21 ottobre 2020

La prima di Beatrice Rana al Giovanni da Udine

Di questi tempi ogni alzata di sipario è una corsa a ostacoli. Senza considerare i casi più sfortunati in cui salta tutto, è sufficiente una piccola variazione delle norme di sicurezza, evenienza tutt’altro che infrequente, per scompaginare i programmi già ballerini di un teatro. È ciò che è successo al Giovanni da Udine, che a poche ore dall’apertura della stagione musicale ha dovuto sdoppiare il concerto dopo che le limitazioni si sono fatte più stringenti e dilazionare il pubblico tra la serata già in calendario e la mattina seguente. Fortunatamente Beatrice Rana non è tipo che si lascia intimorire e se c’è da replicare lo stesso programma a poche ore di distanza dice di sì. Programma ampio e impegnativo tra l’altro, un vero e proprio biglietto da visita per il nome più in vista della nuova generazione di pianisti italiani.

foto di Simon Fowler

Di fronte a Beatrice Rana ci si trova a conciliare due sensazioni apparentemente in contrasto: la prima, predominante, è che si ammiri una pianista completa, di quelle che padroneggiano la grammatica dello strumento in ogni cavillo al punto da poterla piegare a qualsiasi intenzione. Pianissimi di ogni gradazione, forti brillanti e grandi che scoccano come frustate, nuances, libertà agogiche sempre in pieno controllo e così via. C’è di contrasto l’indimostrabile impressione che abbia ampi margini per superare se stessa e che la sua perfezione, soppesata al microgrammo in ogni nota, aspetti di essere scardinata. Ad oggi Beatrice Rana è una meravigliosa pianista alla ricerca di una totale emancipazione dai vincoli che si è autoimposta. Non perché vi sia una qualche carenza oggettiva e quantificabile delle sue letture, tutt’altro, salvo forse – a sindacabilissimo gusto di chi scrive – la mancanza di un pizzico di audacia nello spezzare gli argini del “buongusto”, ma perché quel suo autocontrollo assoluto, rigidamente studiato nel minimo dettaglio, rischia di instradare delle qualità da fenomeno verso uno degli spauracchi più temibili per un artista: la non imprevedibilità. Minaccia insomma di precludere alla prima della classe lo scatto a fuoriclasse.

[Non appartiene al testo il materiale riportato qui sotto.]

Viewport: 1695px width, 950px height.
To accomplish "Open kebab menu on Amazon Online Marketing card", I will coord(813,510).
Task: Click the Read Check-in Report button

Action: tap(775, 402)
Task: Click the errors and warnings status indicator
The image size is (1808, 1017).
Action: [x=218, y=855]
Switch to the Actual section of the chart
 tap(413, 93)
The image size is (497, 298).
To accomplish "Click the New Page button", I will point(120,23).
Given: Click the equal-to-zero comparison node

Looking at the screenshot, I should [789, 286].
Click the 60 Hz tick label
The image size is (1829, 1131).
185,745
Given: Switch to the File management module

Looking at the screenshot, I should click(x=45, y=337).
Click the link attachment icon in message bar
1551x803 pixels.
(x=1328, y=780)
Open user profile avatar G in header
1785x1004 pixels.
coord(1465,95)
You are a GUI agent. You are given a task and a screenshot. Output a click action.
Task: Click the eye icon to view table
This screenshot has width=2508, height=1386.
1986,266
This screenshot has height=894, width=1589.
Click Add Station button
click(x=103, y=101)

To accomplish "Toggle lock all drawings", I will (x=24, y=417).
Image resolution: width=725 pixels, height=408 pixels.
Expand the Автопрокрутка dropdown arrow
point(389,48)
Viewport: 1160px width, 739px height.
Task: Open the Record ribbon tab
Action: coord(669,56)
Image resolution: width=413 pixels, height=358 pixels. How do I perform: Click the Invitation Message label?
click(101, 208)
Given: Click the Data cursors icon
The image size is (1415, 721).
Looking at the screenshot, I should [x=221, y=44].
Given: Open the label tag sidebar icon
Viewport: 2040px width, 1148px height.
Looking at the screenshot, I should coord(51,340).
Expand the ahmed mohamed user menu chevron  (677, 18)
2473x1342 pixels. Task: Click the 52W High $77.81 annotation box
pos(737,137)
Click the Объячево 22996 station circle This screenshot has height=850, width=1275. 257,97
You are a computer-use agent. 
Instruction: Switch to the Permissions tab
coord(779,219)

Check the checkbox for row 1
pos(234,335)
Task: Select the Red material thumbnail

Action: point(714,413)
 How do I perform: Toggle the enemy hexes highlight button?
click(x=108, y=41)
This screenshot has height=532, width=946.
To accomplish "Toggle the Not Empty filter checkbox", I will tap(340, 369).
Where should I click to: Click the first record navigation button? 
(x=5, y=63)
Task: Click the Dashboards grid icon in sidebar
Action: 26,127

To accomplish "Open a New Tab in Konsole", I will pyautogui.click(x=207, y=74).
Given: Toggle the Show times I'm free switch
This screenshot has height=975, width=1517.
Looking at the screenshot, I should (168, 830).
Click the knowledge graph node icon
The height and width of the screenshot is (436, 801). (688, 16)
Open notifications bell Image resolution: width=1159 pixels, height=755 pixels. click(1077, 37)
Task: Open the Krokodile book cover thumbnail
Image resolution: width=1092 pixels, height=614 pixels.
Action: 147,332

Certo è quasi paradossale fare le pulci all’artista e alla maestra Beatrice Rana, considerando che di mani così educate e onnipotenti ne girano poche. E anche di pensieri così compiuti: ascoltandola è chiaro che alla base del suo lavoro ci sia un’idea precisa dell’opera, di ogni singola opera, una visione organica che nasce da tanto studio e dalla voglia di fare le cose in coscienza e con puntiglio. Ma forse è proprio questo il freno. Sullo sfondo rimane la sensazione di un autocontrollo severissimo che limita fantasia e libertà, che è anche la libertà di prendersi dei rischi non calcolati e potenzialmente catastrofici, di provare a cedere qualche centimetro all’istinto.

Il suo Chopin dei quattro scherzi ad esempio è così perfetto e sorvegliato che sembra uscire direttamente dalla sala di registrazione, mentre c’è più colore nelle terzo libro di Ibéria, ove i continui cenni danzanti e pittoreschi emergono con tutta la leggerezza antiretorica che sa restituire loro solo il grande musicista, senza enfasi né distacco.

La valse è viceversa emblematico di quanto si diceva poc’anzi. Rana lo spiega benissimo: ogni dettaglio è al suo posto, ogni linea in vista, i detriti di valzer saltano fuori distintamente anche nel marasma più intricato, eppure manca quella leggerezza ariosa di chi scherza con la musica, buttandola fuori a folate inattese.

Successo molto caloroso a fine concerto.